Francis Bacon nace en el seno de una familia irlandesa. Su padre, estricto militar, lo expulsó con 16 años del hogar al conocer su homosexualidad y Bacon se alojó varios meses en Alemania, donde gozaría de los alegres años 20 berlineses. Entre París y Berlín descubrió la vida y el arte. Fueron Poussin y su «Matanza de los inocentes», el cine de Einsestein y sobre todo Picasso quienes lo empujaron finalmente a la pintura.
De vuelta a Londres, y tras trabajar como decorador de interiores inició su estilo expresionista en el que quiso plasmar ante todo y figurativamente la tragedia de la existencia. Para ello uso la figura humana como principal (y único) tema.
En los 40, ya consagrado, y en plena fiebre del expresionismo abstracto que causaba furor en norteamérica, Bacon se erige como uno de los principales (quizás el principal) pintores figurativos de la segunda mitad del siglo XX.
Homosexual y masoquista, cada noche al salir de su estudio se ahogaba en cerveza, cigarrillos y peleas en su pub habitual —The Colony Room—, y con estos excesos autodestructivos se plantaba la semilla para una nueva obra de arte, en la que expresaba el terror y el sinsentido de la tragedia de la existencia.
Quiso retratar a seres humanos sufriendo, en violencia, retorciéndose en sus habitaciones, aislados, solos y desfigurados. Para ello se inspiró en fotografías de sus amigos, pero también fotografías médicas de enfermedades y deformaciones, en cronofotografías de Muybridge…

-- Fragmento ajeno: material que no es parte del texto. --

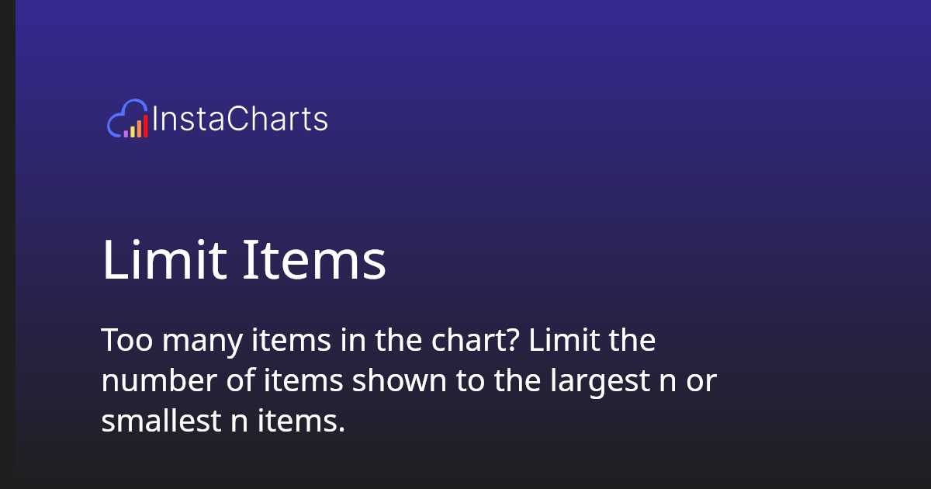This screenshot has height=489, width=931.
Task: Click the yellow bar in the logo
Action: (x=132, y=131)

Sus óleos, aún carentes de todo realismo, son paradójicamente un fiel reflejo de la vida misma. De algún modo, el espectador se ve reflejado (Bacon potencia este reflejo cubriendo con un cristal la mayoría de sus obras) en esos retratos de hombres modernos, convulsos y amenazados por la violencia y degradación que los rodean en un ámbito de supuesto bienestar.